• Task goal: Please find every line in the entries below that contains the word "should" and copy each of those lines.
— START Records for this task —
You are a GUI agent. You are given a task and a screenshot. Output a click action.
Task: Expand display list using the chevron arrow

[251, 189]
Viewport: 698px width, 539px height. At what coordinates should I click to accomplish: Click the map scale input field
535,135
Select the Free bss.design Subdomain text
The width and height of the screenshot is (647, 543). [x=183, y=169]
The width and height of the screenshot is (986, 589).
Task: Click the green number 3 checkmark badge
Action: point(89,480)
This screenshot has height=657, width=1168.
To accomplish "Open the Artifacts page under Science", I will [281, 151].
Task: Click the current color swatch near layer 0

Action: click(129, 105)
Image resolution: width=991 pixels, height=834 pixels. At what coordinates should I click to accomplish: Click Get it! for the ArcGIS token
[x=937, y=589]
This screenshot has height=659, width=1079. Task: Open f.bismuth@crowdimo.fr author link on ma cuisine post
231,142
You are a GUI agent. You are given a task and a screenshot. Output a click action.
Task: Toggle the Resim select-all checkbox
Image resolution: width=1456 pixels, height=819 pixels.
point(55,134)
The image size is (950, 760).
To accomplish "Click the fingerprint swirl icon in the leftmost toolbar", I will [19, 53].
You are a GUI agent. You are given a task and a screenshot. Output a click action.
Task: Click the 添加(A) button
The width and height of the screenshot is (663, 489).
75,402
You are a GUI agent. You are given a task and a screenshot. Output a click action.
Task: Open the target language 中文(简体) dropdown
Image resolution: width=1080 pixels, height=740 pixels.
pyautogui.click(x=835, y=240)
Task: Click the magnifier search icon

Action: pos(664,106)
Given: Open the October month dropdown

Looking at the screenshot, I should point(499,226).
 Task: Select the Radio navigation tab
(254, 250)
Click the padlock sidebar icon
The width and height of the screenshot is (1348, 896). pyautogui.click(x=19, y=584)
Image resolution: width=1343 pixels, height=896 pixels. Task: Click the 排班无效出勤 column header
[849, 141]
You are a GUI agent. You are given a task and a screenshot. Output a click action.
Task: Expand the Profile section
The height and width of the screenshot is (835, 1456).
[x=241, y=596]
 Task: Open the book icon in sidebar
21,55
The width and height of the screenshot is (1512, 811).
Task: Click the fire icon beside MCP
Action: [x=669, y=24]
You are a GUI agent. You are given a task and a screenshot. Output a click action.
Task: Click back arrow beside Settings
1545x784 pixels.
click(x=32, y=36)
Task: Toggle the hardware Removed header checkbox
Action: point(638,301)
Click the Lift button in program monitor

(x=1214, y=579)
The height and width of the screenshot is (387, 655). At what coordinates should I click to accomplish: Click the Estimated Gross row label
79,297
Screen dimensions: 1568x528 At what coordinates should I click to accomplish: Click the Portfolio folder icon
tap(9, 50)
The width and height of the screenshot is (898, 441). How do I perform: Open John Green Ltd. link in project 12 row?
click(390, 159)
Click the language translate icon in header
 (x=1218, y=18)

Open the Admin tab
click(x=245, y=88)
— END Records for this task —
• Solution below:
Viewport: 698px width, 539px height. At what coordinates should I click to accomplish: Click the map scale input field
Image resolution: width=991 pixels, height=834 pixels. At what coordinates should I click to accomplish: Click Get it! for the ArcGIS token
Looking at the screenshot, I should point(499,226).
The height and width of the screenshot is (387, 655). At what coordinates should I click to accomplish: Click the Estimated Gross row label
Screen dimensions: 1568x528 At what coordinates should I click to accomplish: Click the Portfolio folder icon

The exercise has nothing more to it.